The second approval could come as early as today. With only minimal differences between the Senate and House versions of the bill, Colorado's new rules for its booming medical-marijuana industry are coming into sharp focus.
Some key points:
• The bill still includes language giving local governments or local voters the option to ban dispensaries within a given jurisdiction. (Replace that "or" with an "and," and then maybe we'd be talking.)
• All dispensaries would be required to pay licensing fees at the local and state levels, likely in the tens of thousands of dollars, though figures would be officially determined later by the Department of Revenue.
• Those with felony drug convictions, and residents of Colorado for less than two years, among others, would be banned from dispensary ownership.

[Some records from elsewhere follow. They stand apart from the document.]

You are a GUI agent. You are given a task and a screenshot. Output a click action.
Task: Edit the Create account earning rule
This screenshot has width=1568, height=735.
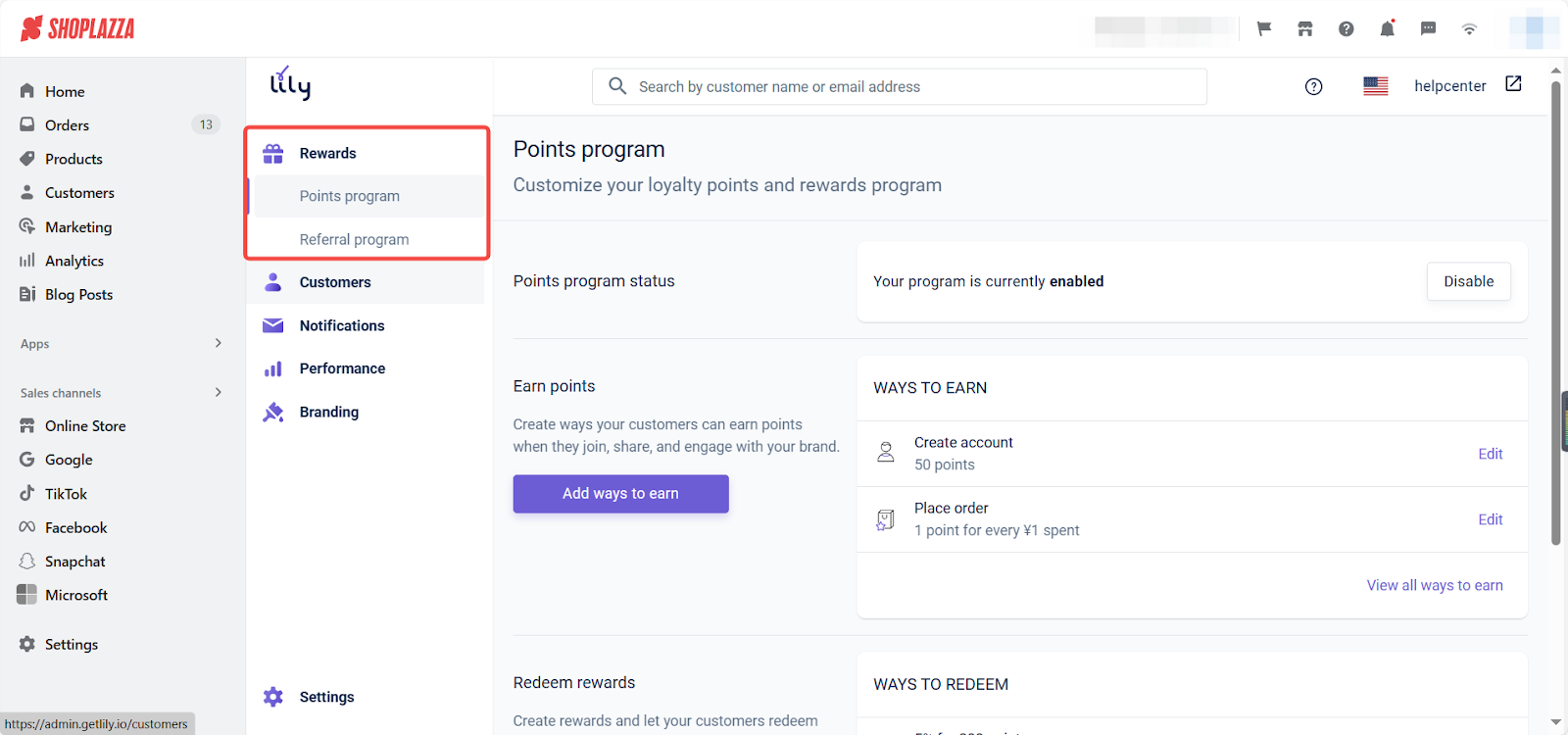1490,454
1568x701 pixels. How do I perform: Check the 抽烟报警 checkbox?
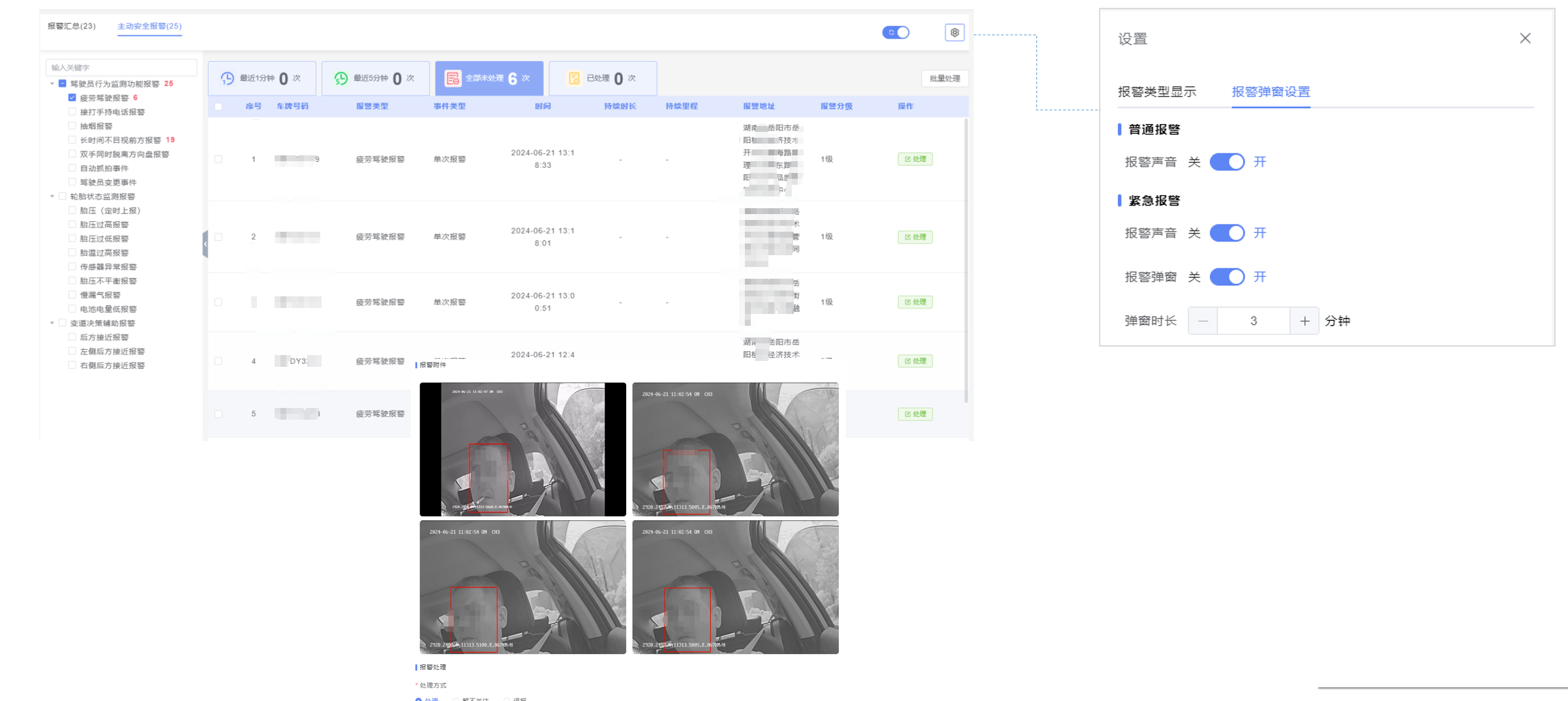coord(72,126)
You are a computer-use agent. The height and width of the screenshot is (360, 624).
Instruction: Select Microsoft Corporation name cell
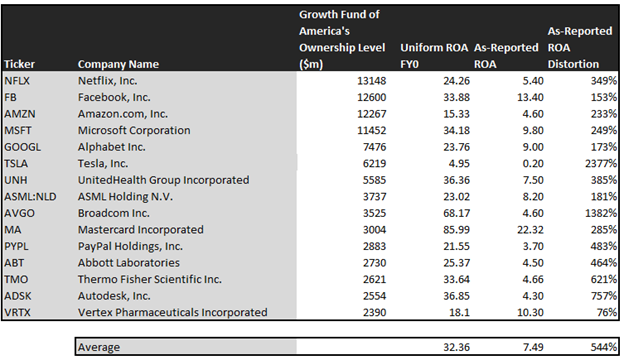[x=134, y=130]
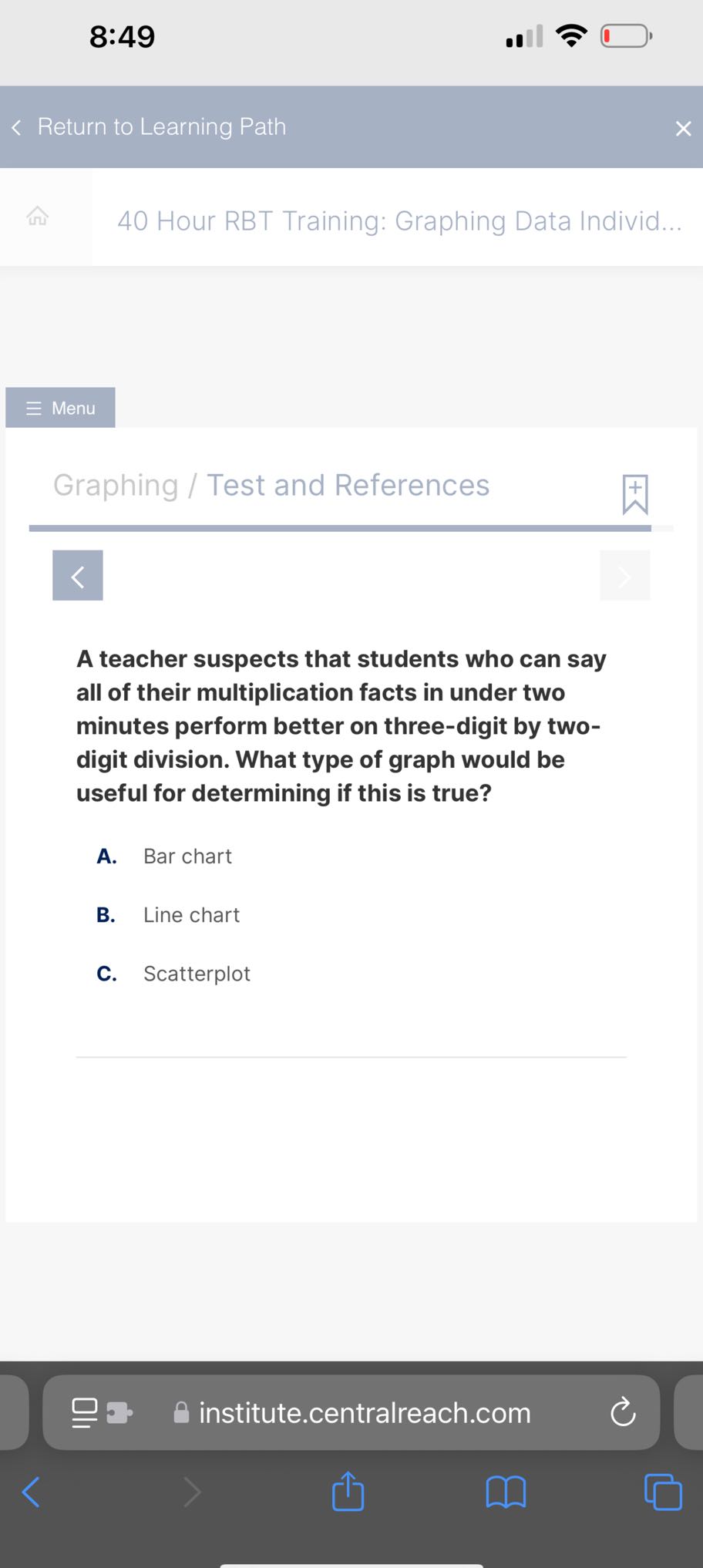Select answer B, Line chart
This screenshot has width=703, height=1568.
pos(191,915)
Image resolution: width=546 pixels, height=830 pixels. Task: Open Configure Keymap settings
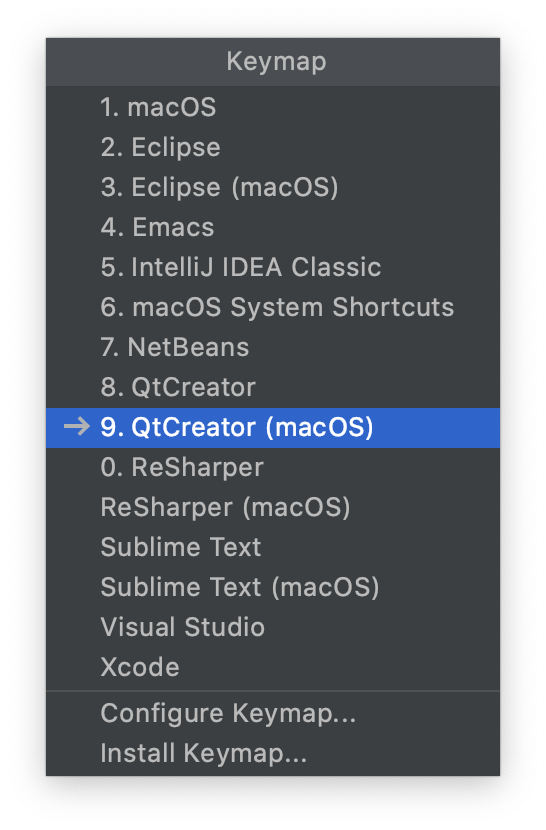click(x=273, y=714)
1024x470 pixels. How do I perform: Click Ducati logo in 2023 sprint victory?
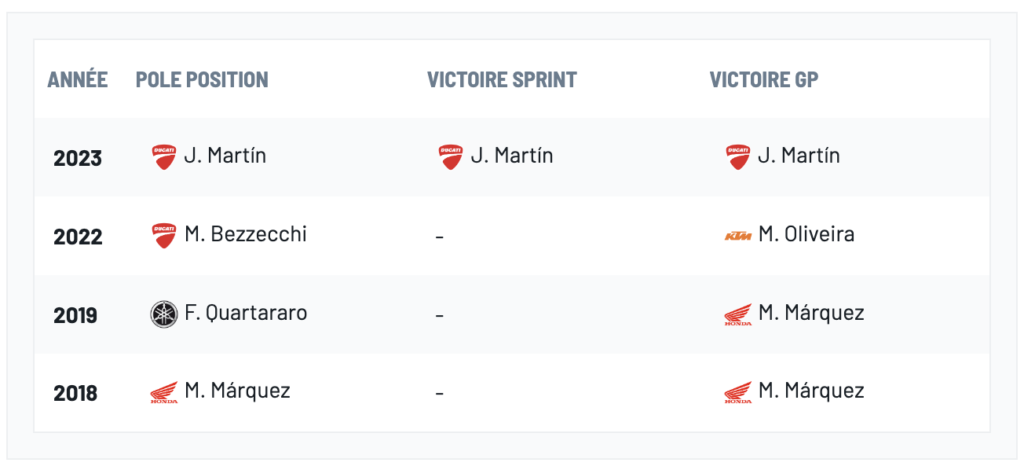click(x=451, y=157)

• The bill sets final dates for dispensary registration and compliance with a "70-30" rule; that is, a mandate that each dispensary grow 70 percent of its own medicine. Here's what Matt Brown from Coloradans for Medical Marijuana Regulation told Westword:
"They doubled the amount of time we were being given previously, but it's still incredibly short," Brown maintains. "The application deadline is August 1 and the 70-30 compliance date is September 1. So it's a little less rushed than it was, but still rushed."
Though the bill is awaiting a second hearing and approval — likely happening today — and then must be sent back to the House for reconciliation, all signs point to a quick passage and a clear path to the governor's desk for signature.